As I say in my original post above:
Let us all pretend that we are Martians as described above. Then after we have studied the phenomenon of celibacy, the controversies raging, penetrating into the core of the matter, we might be able to give some suggestions and even proposals to the Catholic Church, both the ones on top and the ranks and files below, how to achieve some kind of workable arrangement in light of the reality of human life.
What then are the advantages on the earthly realm of celibacy for the Catholic Church at large, for the priests who are pastors of souls, and for the other aspects of a corporate body composed of men and acts and properties.
I say earthly realm, not the spiritual domain of ascetical and mystical life, not the presuppositions of religious faith, the teachings and imposed disciplines of the Catholic Church, but purely on what the Constitution says about life, liberty, and the pursuit of happiness, both for the corporate entity that is the Catholic Church and but specially for the priests as individuals who are bound to celibacy and yet at the same time are biological beings with all living and active functions of various physiological systems.
I think Mace gets what I am driving at, with his contribution about property succession:
Nothing to do with spirituality or getting to heaven or being more noble, etc., but just plainly that celibacy is good to the financial integrity of the Catholic Church.
What other advantages can we see in the observance of celibacy?
What about that a celibate clergy will be free of all kinds of medical problems of the STD kinds (sexually transmitted diseases, not “Sacrae Theologiae Doctor”).
And a celibate clergy will be free of the hen-pecked husband syndrome, and all its attendant difficulties for his ministry.
These are negative boons, but for being negative they are not less beneficial to the body politic of the Catholic Church and the wellbeing of the individual priests.
So, can we just proceed along this line, and not go into arguments pro or anti from the standpoint of religious faith, etc. I have mentioned some advantages on the earthly realm, of course there are also disadvantages on the earthly realm, for every advantage.
As we proceed along, not in the spirit of debate, but with the intention of sharing observations and insights, we might be able to understand the Catholic Church better and the plights of individual priests, both celibate and also the incontinent ones, and likewise those agitating for an optional celibacy.
As far as I know, this question has not been really studied as strenuously and as impartially as say the question of I.Q. and race.
As I noted in the other thread, the statement provided is a misunderstanding that reverses the actual situation.

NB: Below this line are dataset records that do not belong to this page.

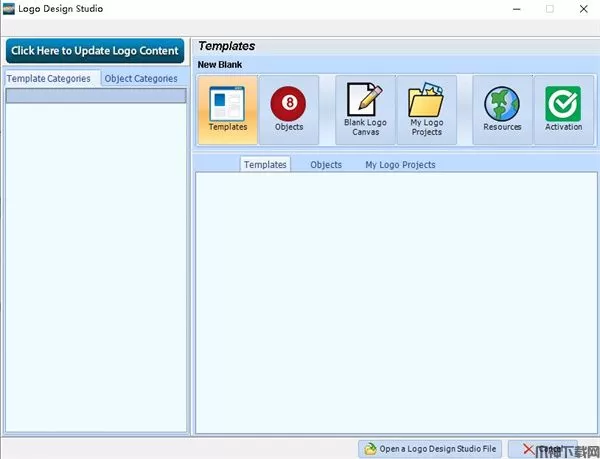Click inside the empty templates preview pane

click(395, 300)
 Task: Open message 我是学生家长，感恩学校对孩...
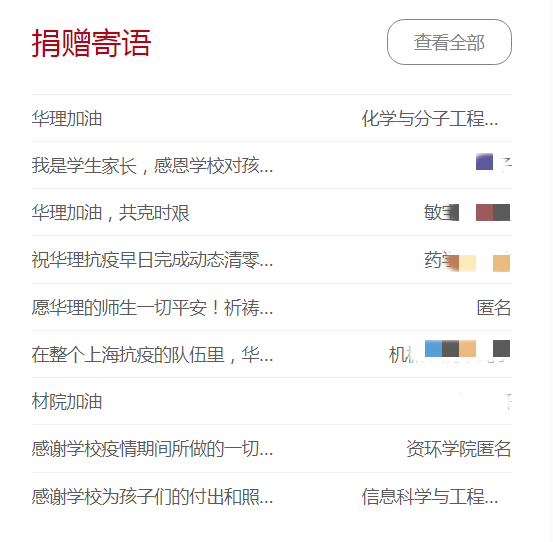152,166
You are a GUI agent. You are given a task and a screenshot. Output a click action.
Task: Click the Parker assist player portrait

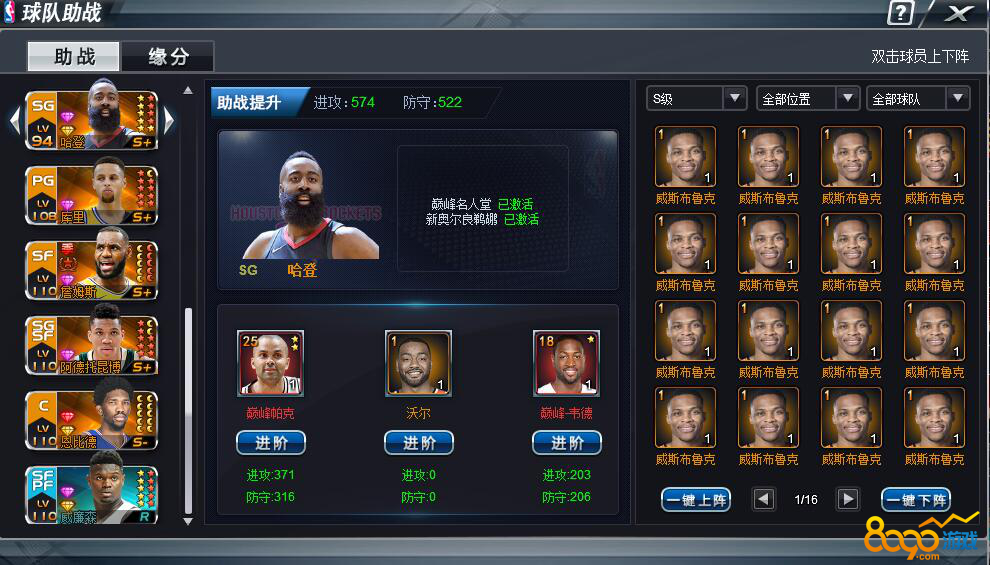pyautogui.click(x=270, y=363)
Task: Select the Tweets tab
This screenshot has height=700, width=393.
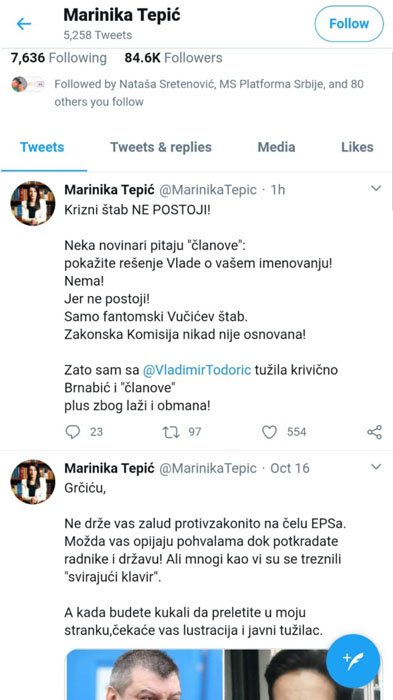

Kings were bestowing church lands on bishops who passed on the land to their heirs. Part of the correction was the more rigorous implementation of the rule of celibacy that was already 650 years old. The more fundamental change (and the one used in the Eastern Rites) is simply to deny that the king or the bishop (or the local pastor) actually owns the property, which actually belongs to the church, in general. In the U.S., for example, diocese are established as legal entities with the bishop as the executive. However, the bishop is not allowed to own the property–he is the administrator. Similarly, each parish is legally owned by the diocese, rather than by the pastor or even the congregation. Since no member of the clergy has ownership, there is no issue regarding the heirs of any cleric “inheriting” the property of the diocese.
While the church-wide imposition of celibacy was enacted as a part of the reforms, the removal of the ownership from the hands of any individual rendered that reform more symbolic than necessary.